“Why are we doing this?”
Story: Poor little Cady. She just lost her parents in a horrible car crash, and now she’s got to live with her self-absorbed aunt Gemma. Meanwhile, Gemma, who is Much Too Busy to deal with her new charge – “She’s not my daughter!” – decides to re-commission the android/robot doll she’d been working on at the toy company she works for. The latest in tech…with absolutely zero stopgaps or emergency protocols. Because who’s got time for that? Just throw that electronic babysitter at Cady and get back to real life, right? What’s the worst that can happen? cues up creepy music
Genre I’d put it in: Probaby Intentionally Hilarious Horrors
Release Date: 2023 (limited 2022)
Remake, Sequel, Based-On, or Original: Lots of vibes from earlier films, but original nonetheless
Gotta say: Okay y’all. We’ve all seen that clip. Director Gerard Johnstone knew what he was doing when M3GAN‘s teaser trailer included it. He was setting the scene, letting everyone know that this was gonna be silly fun, rather than balls-out horror. And while I laughed my way through a good deal of this film – enjoying every one of those moments – this film should have really gone for peak hilarity, rather than trying to bob and weave between serious and comedic. A for effort, I guess?

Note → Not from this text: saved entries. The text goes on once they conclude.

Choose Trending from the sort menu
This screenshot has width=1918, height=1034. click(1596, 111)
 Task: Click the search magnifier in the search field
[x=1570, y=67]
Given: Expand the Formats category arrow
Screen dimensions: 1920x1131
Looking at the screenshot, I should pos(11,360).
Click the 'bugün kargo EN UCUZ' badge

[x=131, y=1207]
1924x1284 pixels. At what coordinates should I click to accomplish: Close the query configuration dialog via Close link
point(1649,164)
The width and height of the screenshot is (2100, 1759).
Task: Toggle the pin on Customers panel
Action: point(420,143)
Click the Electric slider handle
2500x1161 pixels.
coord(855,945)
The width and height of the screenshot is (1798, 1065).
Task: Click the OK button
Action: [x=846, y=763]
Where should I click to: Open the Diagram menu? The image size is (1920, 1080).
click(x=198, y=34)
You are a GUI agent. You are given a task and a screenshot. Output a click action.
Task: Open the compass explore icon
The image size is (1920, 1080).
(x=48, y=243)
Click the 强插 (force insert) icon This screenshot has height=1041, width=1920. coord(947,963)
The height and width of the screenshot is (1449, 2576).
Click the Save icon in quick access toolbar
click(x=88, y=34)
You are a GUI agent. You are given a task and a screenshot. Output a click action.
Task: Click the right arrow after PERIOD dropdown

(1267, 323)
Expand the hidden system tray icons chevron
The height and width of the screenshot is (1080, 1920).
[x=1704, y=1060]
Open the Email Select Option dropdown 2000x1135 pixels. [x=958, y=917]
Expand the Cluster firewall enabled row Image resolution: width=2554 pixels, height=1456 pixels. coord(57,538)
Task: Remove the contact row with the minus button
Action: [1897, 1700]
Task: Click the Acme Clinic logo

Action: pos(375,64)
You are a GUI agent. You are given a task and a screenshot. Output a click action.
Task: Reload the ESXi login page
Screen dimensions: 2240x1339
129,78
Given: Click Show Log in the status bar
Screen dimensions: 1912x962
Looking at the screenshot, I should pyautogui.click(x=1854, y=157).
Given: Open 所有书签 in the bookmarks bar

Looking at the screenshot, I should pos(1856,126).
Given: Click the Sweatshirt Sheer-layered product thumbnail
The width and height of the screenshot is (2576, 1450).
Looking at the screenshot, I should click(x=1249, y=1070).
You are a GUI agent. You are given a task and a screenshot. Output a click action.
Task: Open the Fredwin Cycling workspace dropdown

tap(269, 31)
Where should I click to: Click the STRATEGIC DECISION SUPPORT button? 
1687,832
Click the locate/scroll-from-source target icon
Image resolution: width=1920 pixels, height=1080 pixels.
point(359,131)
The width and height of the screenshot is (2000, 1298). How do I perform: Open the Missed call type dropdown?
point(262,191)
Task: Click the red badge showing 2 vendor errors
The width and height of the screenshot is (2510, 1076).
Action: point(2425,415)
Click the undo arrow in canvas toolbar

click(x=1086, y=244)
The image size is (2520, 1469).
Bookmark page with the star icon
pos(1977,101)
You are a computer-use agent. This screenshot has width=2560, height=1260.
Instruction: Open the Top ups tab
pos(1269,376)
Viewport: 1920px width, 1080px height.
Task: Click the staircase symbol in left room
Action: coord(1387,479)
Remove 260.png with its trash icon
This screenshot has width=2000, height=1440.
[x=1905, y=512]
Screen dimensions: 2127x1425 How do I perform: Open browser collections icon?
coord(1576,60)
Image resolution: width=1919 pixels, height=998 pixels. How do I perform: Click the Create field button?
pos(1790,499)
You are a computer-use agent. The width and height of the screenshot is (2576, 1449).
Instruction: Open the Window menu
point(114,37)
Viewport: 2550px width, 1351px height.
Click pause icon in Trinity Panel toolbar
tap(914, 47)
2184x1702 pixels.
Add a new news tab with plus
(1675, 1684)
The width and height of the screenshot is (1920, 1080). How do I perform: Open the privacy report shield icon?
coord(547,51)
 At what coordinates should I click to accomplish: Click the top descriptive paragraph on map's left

It’s not that I didn’t enjoy myself with M3. I did. But I hate that it “had its moments”, rather than being something I can wholeheartedly recommend. And that hesitation comes from James Wan’s story, which tries to shoehorn A Deep Message into the shenanigans, all the while keeping things strictly PG-13. For this film to truly work, it should have gone, to paraphrase Tropic Thunder, full M3GAN. Let that doll run riot, and have the themes and messages take a back seat. Because as it is, this film’s incessant need to get the messages that “thou shalt give a shit, actually” across only serves to hamstring the hilarity.
Example? Gemma. This character is absolutely insufferable for 85% of the film. Allison Williams does a great job of portraying a woman who’s much too obsessed with her job to give a damn about anything else in the world. Workplace rules, robotics protocols (stick a pin in that), family, even her busted fence that allows the neighbor’s attack-oriented dog to run all over her yard? Meh. They should all get the necessary attention, but unless a problem is shoved into Gemma’s face, causing Gemma herself to be inconvenienced? She ignores them all. Though the necessary come-to-humanity character shift does occur seconds before the climax, I didn’t care if Gemma lived or died, outside of having poor Cady bereft again.
The horror is mostly jump scares, as M3‘s main focus is to get everyone laughing. I think Wan clocked that Malignant wasn’t exactly the hilarious Giallo send-up he thought he’d made, so the comedy is much more obvious here. Akela Cooper’s screenplay ties together the various scenes of carnage and “drama” in a way that flows well, but even still, I couldn’t help but feel pulled back and forth by the extremes in tone. M3 is either uproariously funny, or solemn. A lighter touch would have done wonders to even out the feel of the overall story, and would have made for a better film.
But are we wanting a good film when we watch horror comedies that spoof themselves? Or do we just want to sit in our seats, waiting for the next moment of bloody merriment to hit the screen? I for one would love both, but I’m a greedy bitch. That, and the mayhem here is offscreen most of the time, with dribbles of the red stuff off to the side of the frame, so you know someone actually bled. If this had been an R-rated joint, it would have been a whole lot more fun; see Malignant‘s hilarious police station dance. With films like Malignant and M3GAN, it’s safe to say Wan has a killer comedy in him…and perhaps one day he’ll let himself off-leash and really go for it.